**AVAILABLE DATA:**
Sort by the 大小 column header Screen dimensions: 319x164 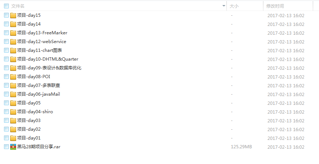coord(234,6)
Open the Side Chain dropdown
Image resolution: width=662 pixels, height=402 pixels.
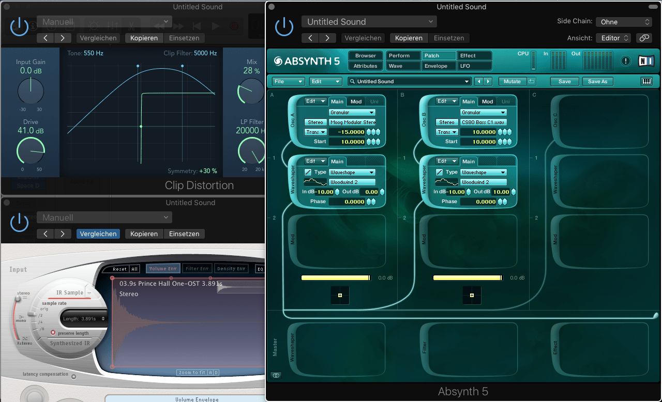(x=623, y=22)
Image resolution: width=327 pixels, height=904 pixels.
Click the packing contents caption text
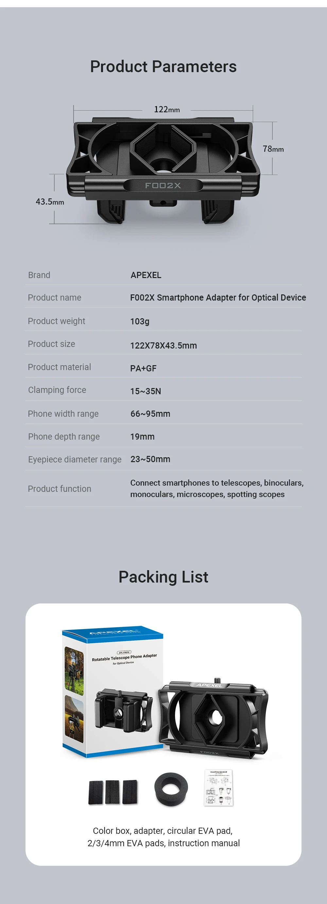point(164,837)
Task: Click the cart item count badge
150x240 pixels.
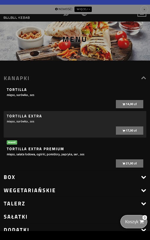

**AIM OF THE TASK:** The copy must start at the line containing "Click the packing contents caption text" and end at the last line of the records, matching each line exactly and holding no pictures.

**COMPLETED TASK:**
Click the packing contents caption text
point(164,837)
Task: Click the cart item count badge
150x240 pixels.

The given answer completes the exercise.